BEYROUTH - Du gaz moutarde a été utilisé lors de combats en août dans une ville du nord de la Syrie, ont indiqué jeudi des sources à l'Organisation pour l'interdiction des armes chimiques (OIAC), dans la première confirmation du recours à cette arme dans le pays en guerre.

Dans la première confirmation de l'utilisation du gaz moutarde en Syrie, des experts en armes chimiques ont conclu que ce gaz asphyxiant avait été utilisé à Marea, une ville de la province d'Alep le 21 août, où des combats avaient opposé des rebelles à l'EI.
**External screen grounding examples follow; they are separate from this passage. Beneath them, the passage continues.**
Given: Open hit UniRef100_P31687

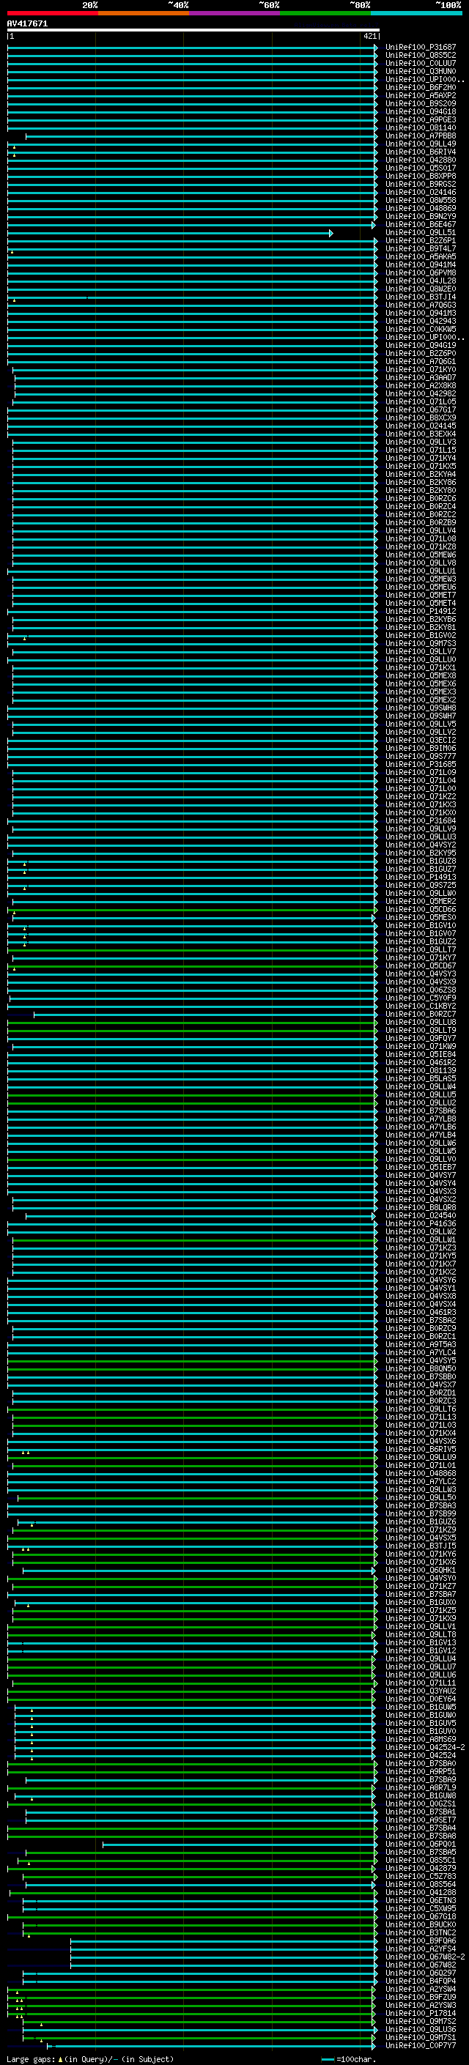Looking at the screenshot, I should [420, 47].
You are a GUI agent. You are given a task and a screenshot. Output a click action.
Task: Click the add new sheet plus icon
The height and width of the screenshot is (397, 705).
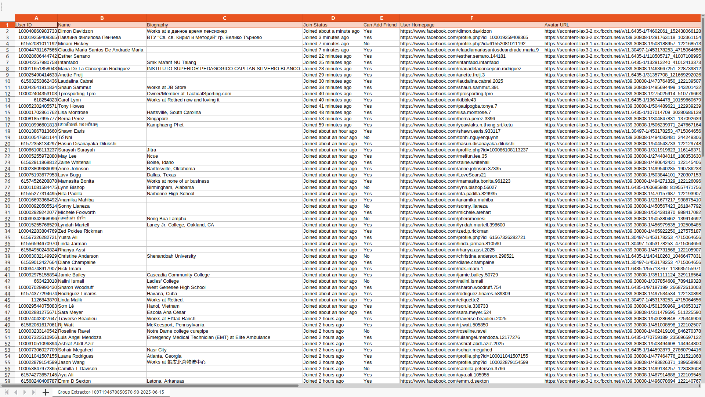point(46,392)
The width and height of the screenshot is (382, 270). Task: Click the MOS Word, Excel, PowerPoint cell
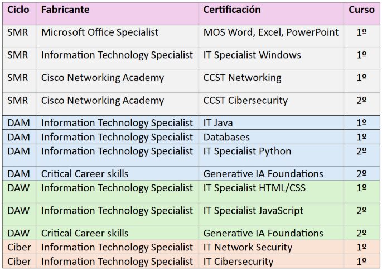[271, 36]
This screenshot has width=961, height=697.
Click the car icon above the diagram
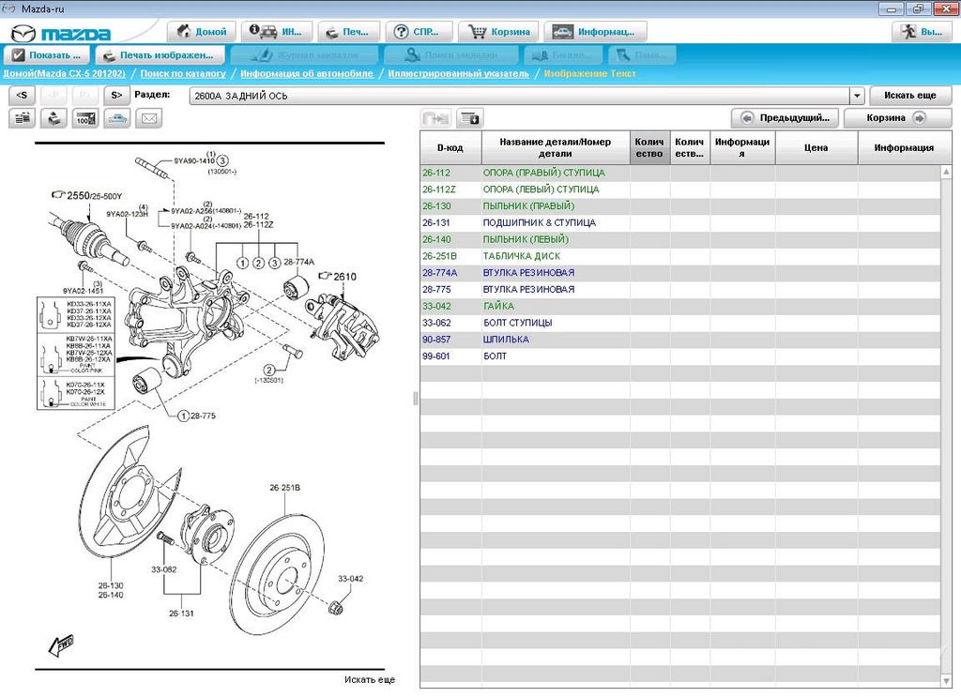pos(117,118)
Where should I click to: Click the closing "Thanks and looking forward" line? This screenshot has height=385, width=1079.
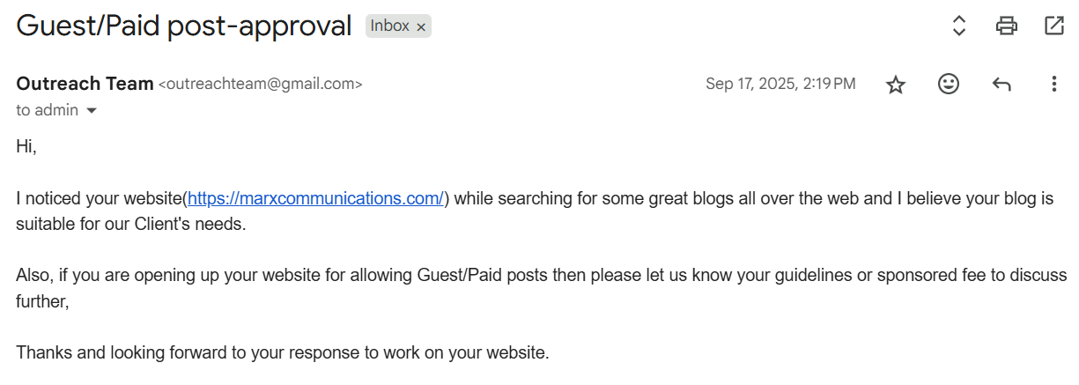282,353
«Nous avons confirmé les faits, mais nous n'avons pas déterminé les responsables», a assuré l'une des sources à l'OIAC. Un rapport encore confidentiel a été envoyé aux États membres de l'OIAC, qui doivent se réunir fin novembre.

Revers du régime

Des militants syriens et des ONG médicales avaient affirmé fin août qu'une attaque à l'arme chimique avait touché des dizaines de personnes à Marea. Selon des patients soignés dans un hôpital rattaché à Médecins sans Frontières à Alep, un obus de mortier avait touché leur maison et «après l'explosion, un gaz jaune a empli leur salon».

Selon des militants présents sur place au moment des faits, plus de 50 obus avaient été tirés ce jour-là sur la ville par l'EI.
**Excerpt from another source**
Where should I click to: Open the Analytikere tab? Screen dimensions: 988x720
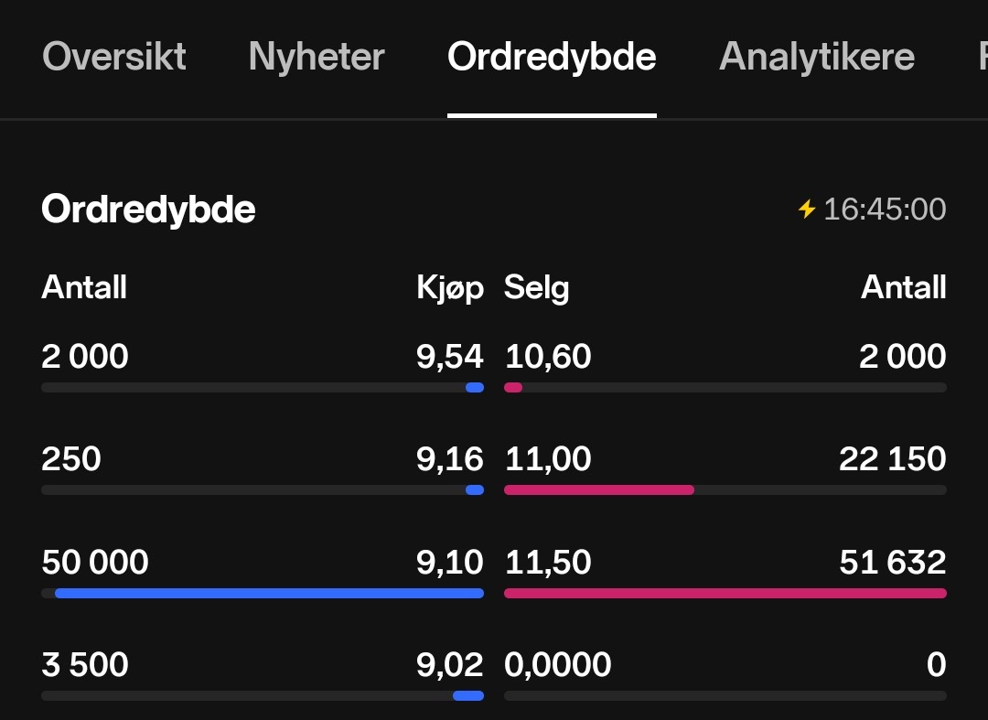tap(817, 57)
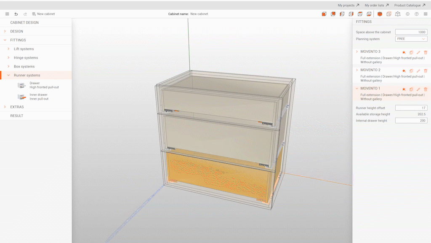Viewport: 431px width, 243px height.
Task: Click the hamburger menu icon top left
Action: pyautogui.click(x=7, y=14)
Les accusations de recours aux armes chimiques par l'EI se sont multipliées ces derniers mois en Irak comme en Syrie, où le groupe djihadiste occupe de vastes régions.

Washington, Londres et Paris avaient accusé en août le régime syrien d'avoir mené des attaques au gaz de chlore contre des régions rebelles.
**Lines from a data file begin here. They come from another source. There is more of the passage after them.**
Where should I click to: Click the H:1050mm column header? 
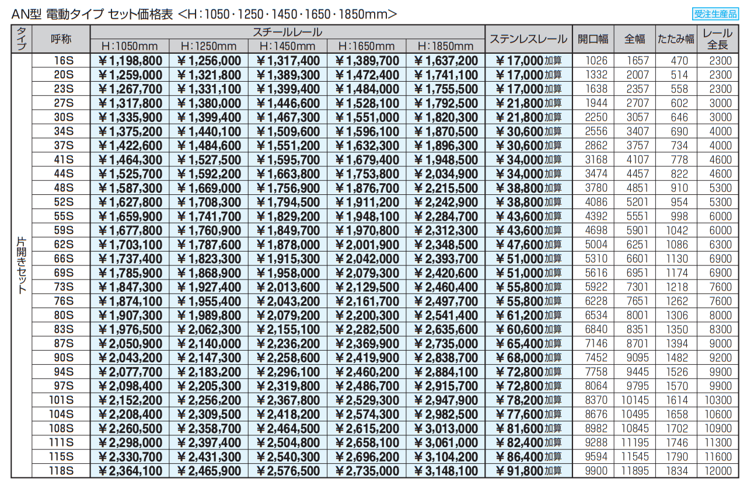pyautogui.click(x=130, y=46)
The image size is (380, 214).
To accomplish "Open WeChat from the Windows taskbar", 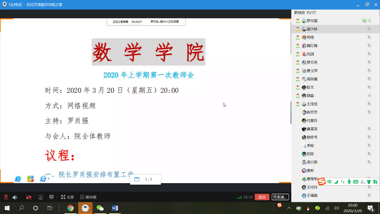I will click(x=100, y=208).
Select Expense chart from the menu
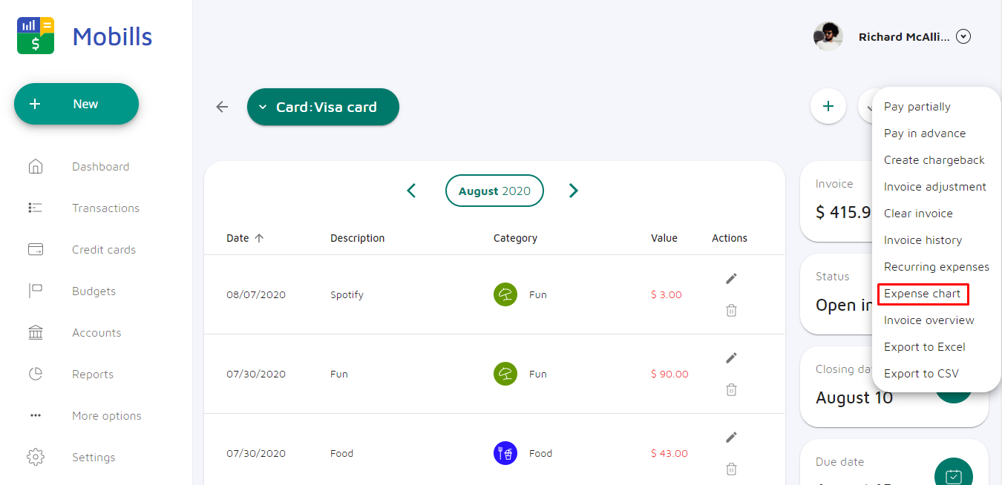This screenshot has height=485, width=1002. pos(923,294)
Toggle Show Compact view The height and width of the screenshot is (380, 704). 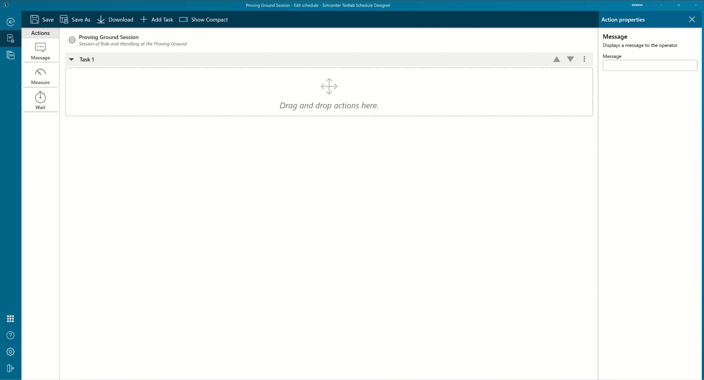point(204,20)
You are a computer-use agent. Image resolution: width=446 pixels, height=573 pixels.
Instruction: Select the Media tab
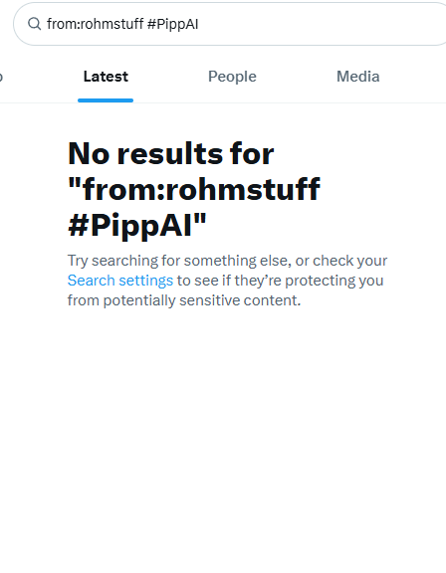[358, 77]
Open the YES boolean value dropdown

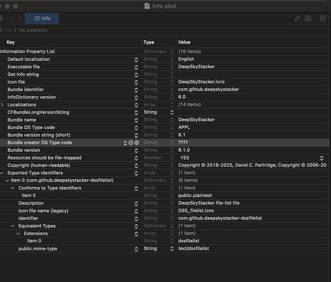(x=322, y=158)
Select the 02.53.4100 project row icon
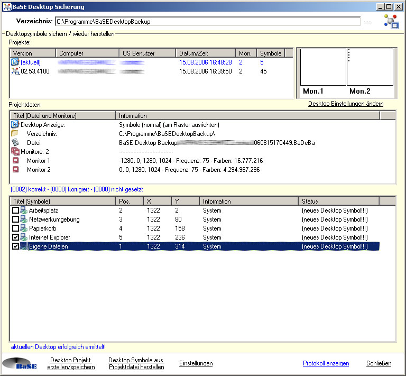 [x=15, y=71]
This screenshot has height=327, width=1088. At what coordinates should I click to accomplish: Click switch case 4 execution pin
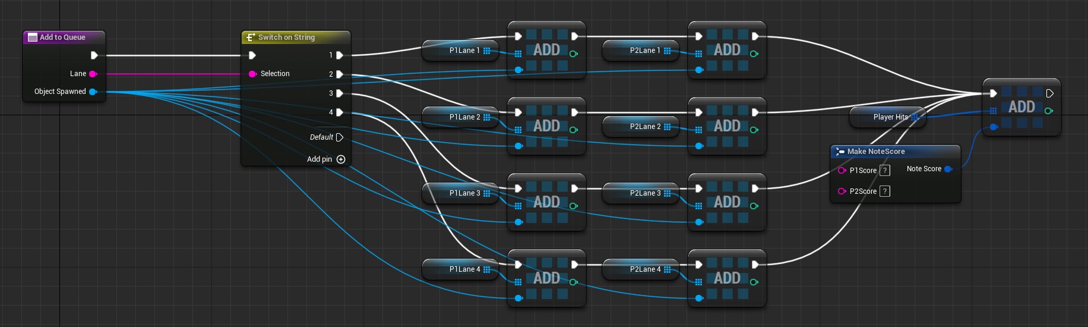(340, 112)
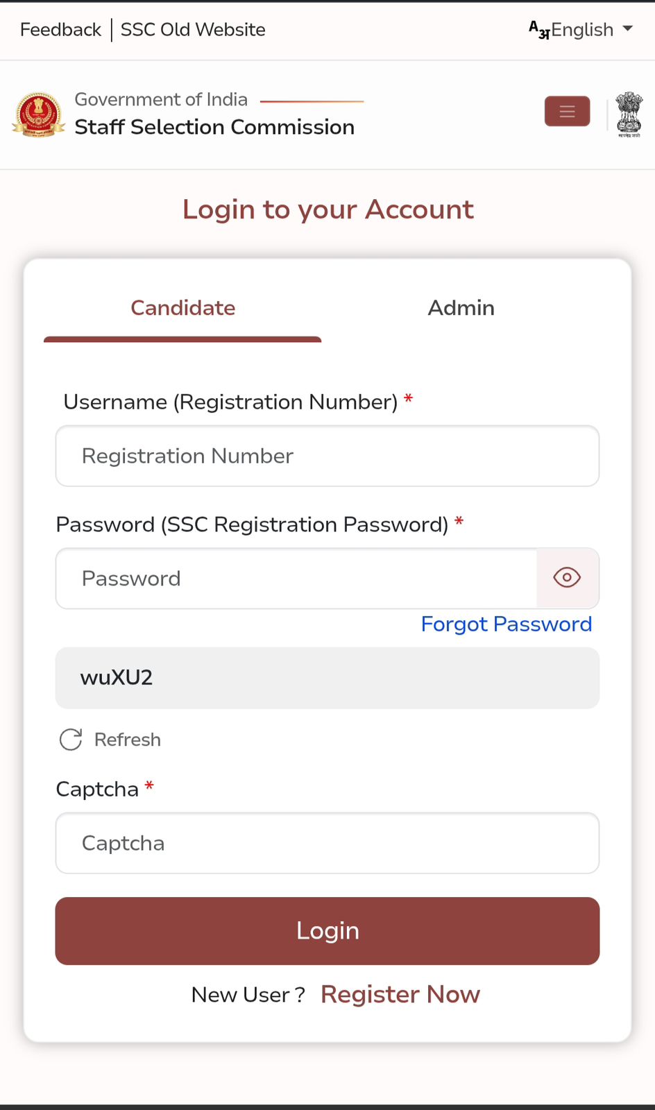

Le régime syrien est censé avoir détruit tout son arsenal chimique, aux termes d'un accord américano-russe de septembre 2013 qui lui a permis d'éviter des frappes occidentales. Mais l'OIAC a conclu en 2014 que du gaz de chlore avait été utilisé dans le conflit.

Combats

Sur le front des combats jeudi, l'armée a perdu au profit de djihadistes l'unique localité qu'elle tenait sur l'un des principaux axes routiers du pays malgré l'appui aérien russe, alors qu'au moins 22 civils ont péri dans des frappes contre le groupe jihadiste État islamique (EI) à Boukamal (est) à la frontière avec l'Irak.

Et la France va à nouveau déployer en décembre dans le Golfe son porte-avions Charles de Gaulle pour participer aux raids contre l'EI, une décision qui suit une annonce américaine d'une prochaine intensification des bombardements alliés en Syrie.

Déclenché en 2011 après la répression de manifestations réclamant des réformes, le conflit en Syrie est devenu complexe au fil des années avec une multiplication des acteurs, locaux et étrangers, sur un territoire de plus en plus morcelé. Il a causé la mort de plus de 250 000 personnes et poussé à la fuite des millions de Syriens.